## WRITTEN TASK
Write out the data below without any change, starting with the line that contains "Open the Configuration" and going on through the line that contains "Action: 1084,295".

## MATERIAL SUPPLIED
%%

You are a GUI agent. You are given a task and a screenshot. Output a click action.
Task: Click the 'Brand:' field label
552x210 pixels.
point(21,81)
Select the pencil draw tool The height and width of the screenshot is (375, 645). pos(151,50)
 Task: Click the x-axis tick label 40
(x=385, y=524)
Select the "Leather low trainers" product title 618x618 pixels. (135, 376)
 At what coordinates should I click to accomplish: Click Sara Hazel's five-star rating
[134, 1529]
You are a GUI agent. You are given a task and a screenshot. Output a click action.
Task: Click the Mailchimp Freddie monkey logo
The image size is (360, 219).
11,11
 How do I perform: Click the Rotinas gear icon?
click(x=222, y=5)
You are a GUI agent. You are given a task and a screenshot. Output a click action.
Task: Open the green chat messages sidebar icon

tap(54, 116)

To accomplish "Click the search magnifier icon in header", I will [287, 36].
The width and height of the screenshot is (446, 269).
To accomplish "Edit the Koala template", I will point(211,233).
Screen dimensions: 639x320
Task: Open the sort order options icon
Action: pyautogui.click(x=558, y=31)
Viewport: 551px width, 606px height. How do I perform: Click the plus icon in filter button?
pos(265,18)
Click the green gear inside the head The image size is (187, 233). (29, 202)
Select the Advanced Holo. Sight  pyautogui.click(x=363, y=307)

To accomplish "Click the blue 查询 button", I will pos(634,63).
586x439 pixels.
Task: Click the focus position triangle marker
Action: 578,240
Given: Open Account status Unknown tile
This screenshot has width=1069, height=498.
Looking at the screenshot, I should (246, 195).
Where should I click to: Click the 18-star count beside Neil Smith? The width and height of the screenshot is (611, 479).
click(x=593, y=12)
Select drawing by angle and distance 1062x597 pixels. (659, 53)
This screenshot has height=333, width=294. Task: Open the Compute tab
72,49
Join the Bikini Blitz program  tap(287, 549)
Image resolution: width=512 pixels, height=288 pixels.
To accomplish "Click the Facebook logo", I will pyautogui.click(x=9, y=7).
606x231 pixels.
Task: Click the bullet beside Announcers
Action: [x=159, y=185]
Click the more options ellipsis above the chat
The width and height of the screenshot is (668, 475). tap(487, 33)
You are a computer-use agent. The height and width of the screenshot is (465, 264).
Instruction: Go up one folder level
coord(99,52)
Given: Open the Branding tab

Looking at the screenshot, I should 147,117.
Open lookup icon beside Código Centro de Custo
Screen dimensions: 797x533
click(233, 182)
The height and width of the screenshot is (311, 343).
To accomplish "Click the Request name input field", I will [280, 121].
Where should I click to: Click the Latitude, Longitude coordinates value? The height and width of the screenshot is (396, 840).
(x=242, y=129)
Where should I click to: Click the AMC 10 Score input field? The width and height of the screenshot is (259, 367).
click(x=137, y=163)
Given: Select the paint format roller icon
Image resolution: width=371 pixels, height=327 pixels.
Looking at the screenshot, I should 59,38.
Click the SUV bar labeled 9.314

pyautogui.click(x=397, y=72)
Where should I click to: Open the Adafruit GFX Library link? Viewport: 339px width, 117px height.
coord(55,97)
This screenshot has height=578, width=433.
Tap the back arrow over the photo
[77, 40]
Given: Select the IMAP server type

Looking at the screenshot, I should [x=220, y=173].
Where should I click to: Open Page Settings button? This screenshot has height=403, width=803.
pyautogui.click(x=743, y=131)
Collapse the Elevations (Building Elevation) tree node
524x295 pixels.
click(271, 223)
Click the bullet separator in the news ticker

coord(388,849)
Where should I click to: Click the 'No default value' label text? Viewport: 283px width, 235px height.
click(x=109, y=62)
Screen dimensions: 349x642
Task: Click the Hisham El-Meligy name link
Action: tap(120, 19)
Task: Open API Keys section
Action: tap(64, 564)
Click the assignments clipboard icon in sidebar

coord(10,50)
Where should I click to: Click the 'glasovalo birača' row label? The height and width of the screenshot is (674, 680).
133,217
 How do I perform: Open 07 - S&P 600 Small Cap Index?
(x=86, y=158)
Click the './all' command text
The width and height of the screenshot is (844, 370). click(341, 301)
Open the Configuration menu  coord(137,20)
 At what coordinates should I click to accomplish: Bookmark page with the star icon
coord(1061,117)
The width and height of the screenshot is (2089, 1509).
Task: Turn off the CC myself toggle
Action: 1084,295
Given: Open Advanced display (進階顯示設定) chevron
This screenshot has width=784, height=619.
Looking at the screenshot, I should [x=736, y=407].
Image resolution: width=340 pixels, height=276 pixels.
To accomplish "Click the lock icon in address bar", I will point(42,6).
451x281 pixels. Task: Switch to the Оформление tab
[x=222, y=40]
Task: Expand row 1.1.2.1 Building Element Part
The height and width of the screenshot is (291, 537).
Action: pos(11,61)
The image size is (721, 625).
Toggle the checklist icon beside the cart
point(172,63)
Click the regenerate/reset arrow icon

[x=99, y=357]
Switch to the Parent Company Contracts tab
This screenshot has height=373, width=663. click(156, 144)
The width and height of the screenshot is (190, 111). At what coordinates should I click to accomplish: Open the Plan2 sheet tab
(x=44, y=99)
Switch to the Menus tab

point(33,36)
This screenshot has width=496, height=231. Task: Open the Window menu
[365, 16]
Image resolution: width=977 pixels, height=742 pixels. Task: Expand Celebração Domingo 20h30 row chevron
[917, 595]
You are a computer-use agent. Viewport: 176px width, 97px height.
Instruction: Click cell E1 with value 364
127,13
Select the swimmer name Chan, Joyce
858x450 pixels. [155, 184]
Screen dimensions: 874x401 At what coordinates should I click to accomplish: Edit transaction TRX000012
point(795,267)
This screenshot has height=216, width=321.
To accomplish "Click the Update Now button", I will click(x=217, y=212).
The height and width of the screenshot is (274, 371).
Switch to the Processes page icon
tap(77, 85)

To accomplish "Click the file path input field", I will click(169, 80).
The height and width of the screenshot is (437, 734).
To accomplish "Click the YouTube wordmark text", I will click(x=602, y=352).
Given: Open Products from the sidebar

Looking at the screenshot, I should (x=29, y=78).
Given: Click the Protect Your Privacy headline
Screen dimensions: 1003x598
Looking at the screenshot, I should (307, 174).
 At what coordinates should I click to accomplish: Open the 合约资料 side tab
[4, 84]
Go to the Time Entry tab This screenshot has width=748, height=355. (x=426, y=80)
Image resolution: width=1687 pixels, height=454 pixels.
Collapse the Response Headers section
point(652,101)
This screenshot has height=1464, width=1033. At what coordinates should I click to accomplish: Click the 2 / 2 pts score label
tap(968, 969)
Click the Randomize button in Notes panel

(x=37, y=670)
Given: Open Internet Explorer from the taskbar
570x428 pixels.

%%

## RESPONSE FOR THIS EXERCISE
Open the Configuration menu  coord(137,20)
 At what coordinates should I click to accomplish: Bookmark page with the star icon
coord(1061,117)
The width and height of the screenshot is (2089, 1509).
Task: Turn off the CC myself toggle
Action: 1084,295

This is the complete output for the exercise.